| GIVEN INFORMATION |
⟨
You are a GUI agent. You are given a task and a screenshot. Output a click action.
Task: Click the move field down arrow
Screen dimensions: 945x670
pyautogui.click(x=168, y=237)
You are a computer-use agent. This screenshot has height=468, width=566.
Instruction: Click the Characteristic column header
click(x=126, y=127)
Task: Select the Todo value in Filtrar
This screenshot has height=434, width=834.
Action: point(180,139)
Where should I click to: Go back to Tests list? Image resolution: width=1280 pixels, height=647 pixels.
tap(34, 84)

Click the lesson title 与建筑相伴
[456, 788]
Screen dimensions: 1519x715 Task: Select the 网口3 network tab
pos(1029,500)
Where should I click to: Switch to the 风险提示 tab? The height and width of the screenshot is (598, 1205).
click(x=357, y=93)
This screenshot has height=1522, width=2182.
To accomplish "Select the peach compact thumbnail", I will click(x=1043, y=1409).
⟩
| WHAT THE EXERCISE ASKS |
Respond with a number only, please: how many lines in this data include the word "agent".

| OUTPUT OF THE EXERCISE |
2